> _EXERCISE INSTRUCTIONS_
Write out the passage on myxosporean spores word for word, between "In the vertebrate" and "98 μm long.", inclusive.

In the vertebrate host, organisms belonging to the Myxosporea are characterised by spores composed of several cells, contained within between 1 and 7 shell "valves". These cells include 1 or two amoeboid infective germ cells, and 2 to 7 nematocyst-like polar capsules. During some stages of the life cycle, the germ cells are completely contained within cells of the host.
The myxosporean species are typically defined by the size and shape of the spores released by vertebrate hosts. For instance, the genus Ceratomyxa is a common parasite of the gallbladder of many fish species; they have "boomerang-like" spores with two polar capsules resembling eyes in the middle of the spore. Most species within the myxosporea are sized between 10 μm and 20 μm, however Myxidium giganticum is up to 98 μm long.

> _INPUT DATA_
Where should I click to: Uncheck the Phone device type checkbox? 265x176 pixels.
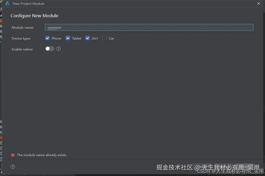click(47, 38)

> _ANSWER BOX_
In the vertebrate host, organisms belonging to the Myxosporea are characterised by spores composed of several cells, contained within between 1 and 7 shell "valves". These cells include 1 or two amoeboid infective germ cells, and 2 to 7 nematocyst-like polar capsules. During some stages of the life cycle, the germ cells are completely contained within cells of the host.
The myxosporean species are typically defined by the size and shape of the spores released by vertebrate hosts. For instance, the genus Ceratomyxa is a common parasite of the gallbladder of many fish species; they have "boomerang-like" spores with two polar capsules resembling eyes in the middle of the spore. Most species within the myxosporea are sized between 10 μm and 20 μm, however Myxidium giganticum is up to 98 μm long.